----- Data for review

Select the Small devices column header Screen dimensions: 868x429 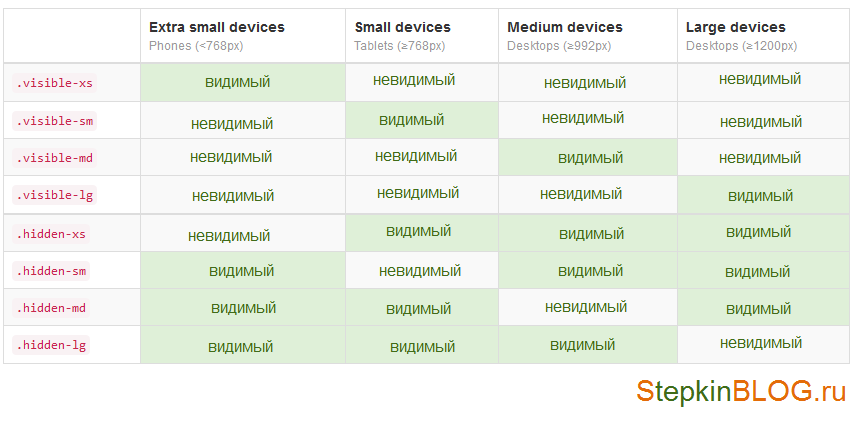[x=422, y=36]
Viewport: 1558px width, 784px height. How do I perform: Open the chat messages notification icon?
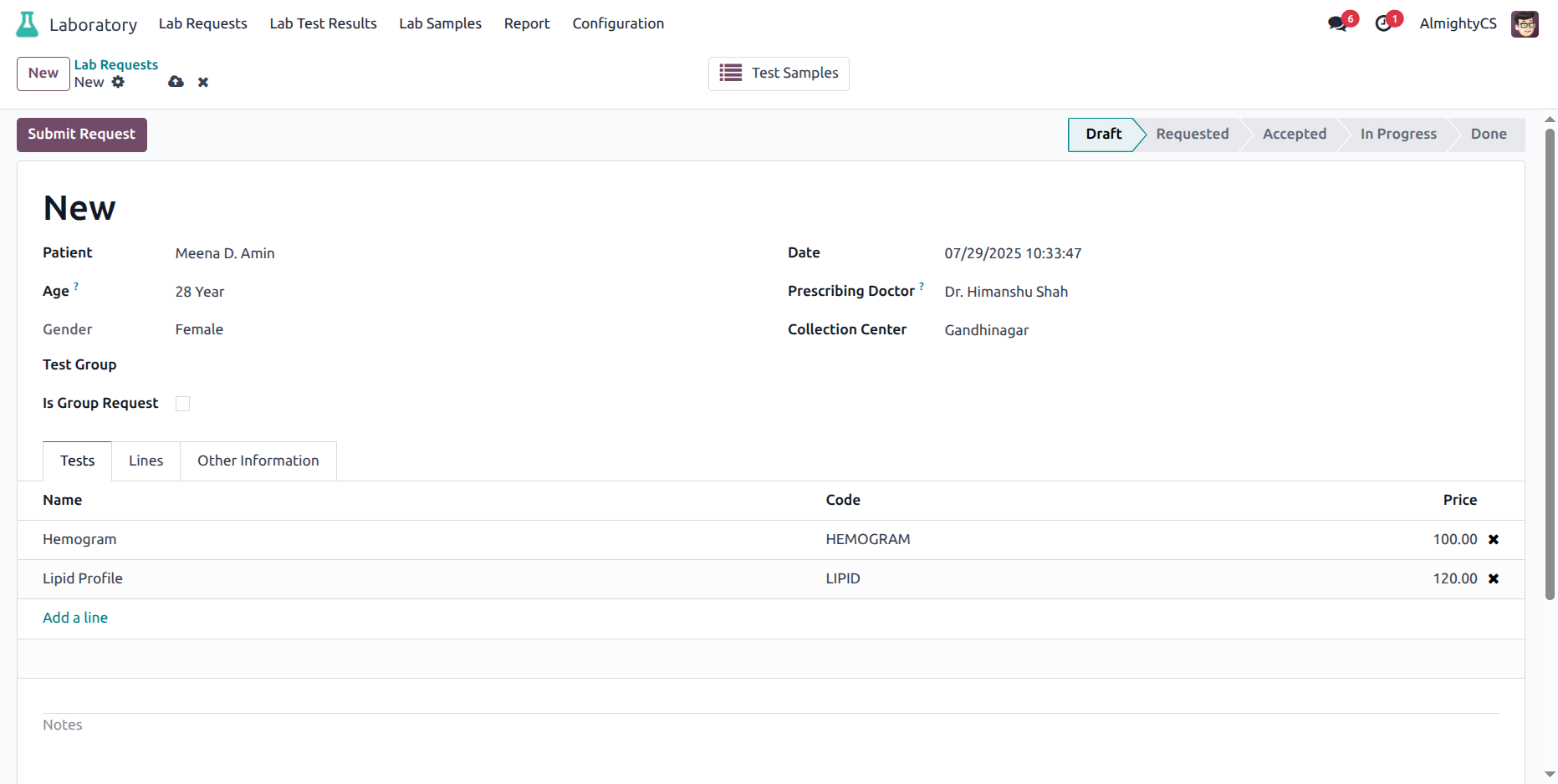(x=1337, y=23)
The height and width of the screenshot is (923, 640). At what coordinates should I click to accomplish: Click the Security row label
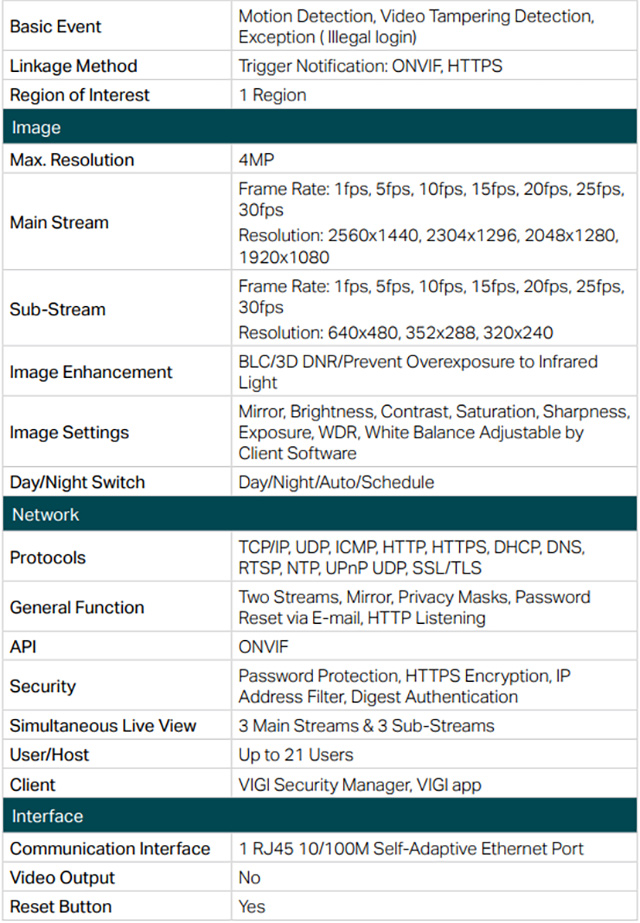pyautogui.click(x=42, y=686)
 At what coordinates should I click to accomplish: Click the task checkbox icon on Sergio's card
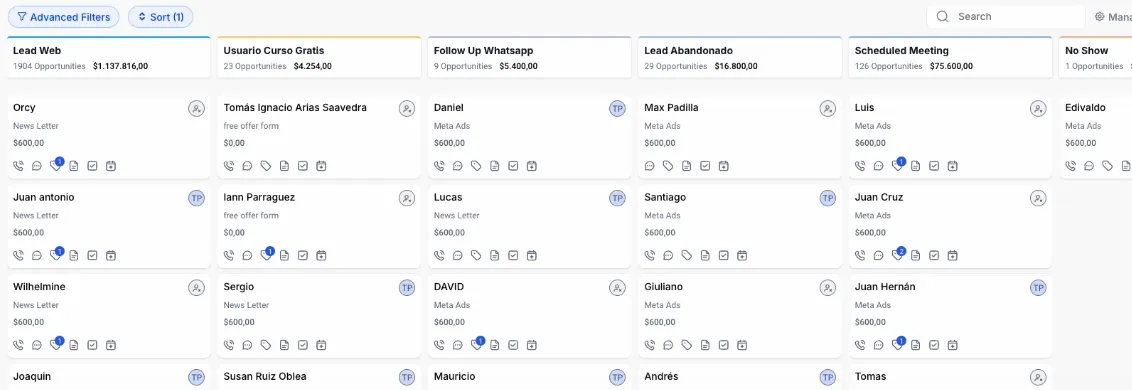302,345
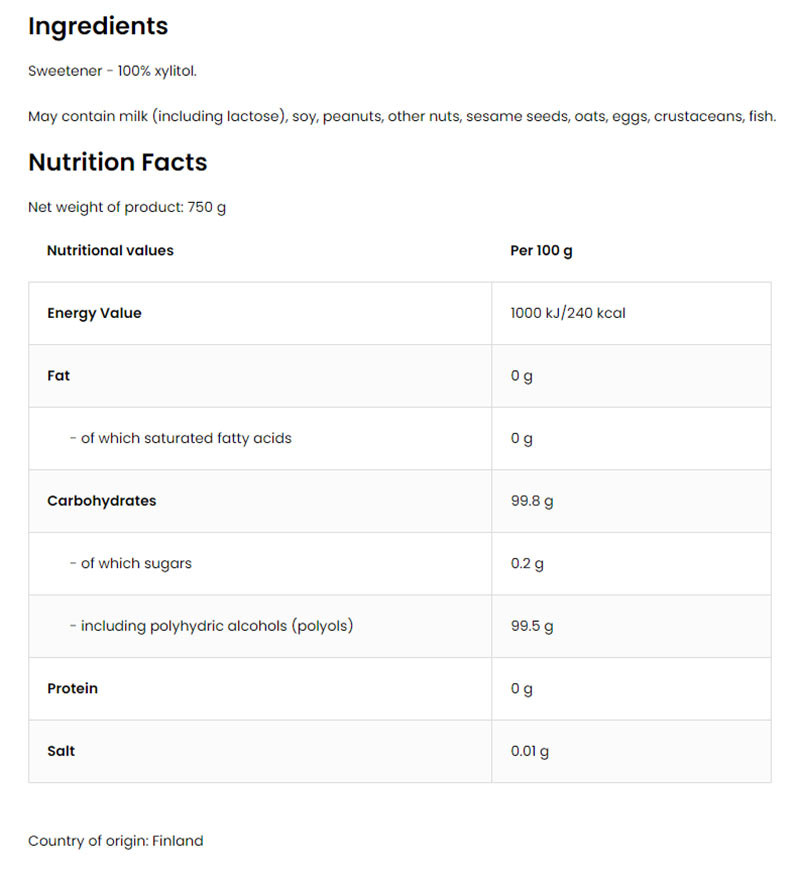Click the Ingredients heading
The height and width of the screenshot is (876, 800).
98,27
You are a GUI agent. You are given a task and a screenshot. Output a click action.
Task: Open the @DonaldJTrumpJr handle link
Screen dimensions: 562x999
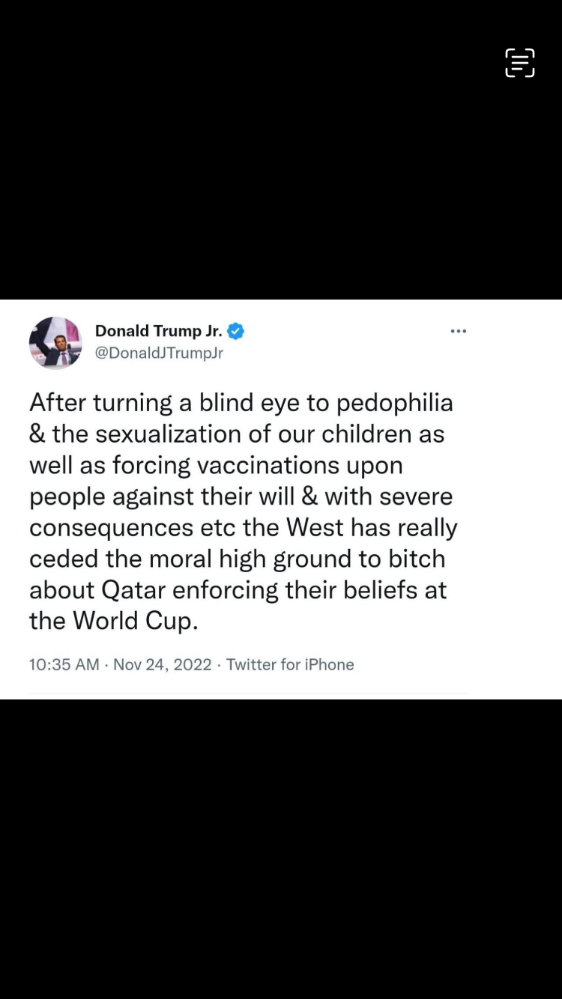click(x=159, y=354)
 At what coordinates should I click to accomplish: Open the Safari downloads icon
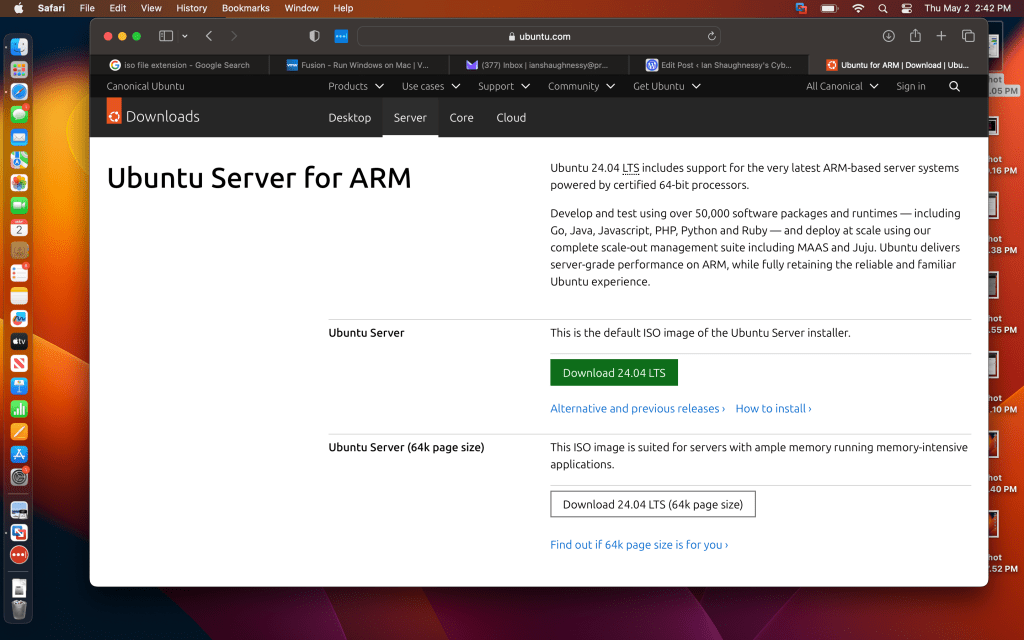point(888,36)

----------

Task objective:
Please return only the lines from the one holding "At what coordinates should I click to accomplish: Click the task" through the end of the data, both ends included; do not copy any pictures.

Answer for the task:
 At what coordinates should I click to accomplish: Click the task checkbox icon on Sergio's card
302,345
Click the Ingredients heading
The height and width of the screenshot is (876, 800).
98,27
You are a GUI agent. You are given a task and a screenshot. Output a click action.
Task: Open the @DonaldJTrumpJr handle link
Screen dimensions: 562x999
click(x=159, y=354)
 At what coordinates should I click to accomplish: Open the Safari downloads icon
point(888,36)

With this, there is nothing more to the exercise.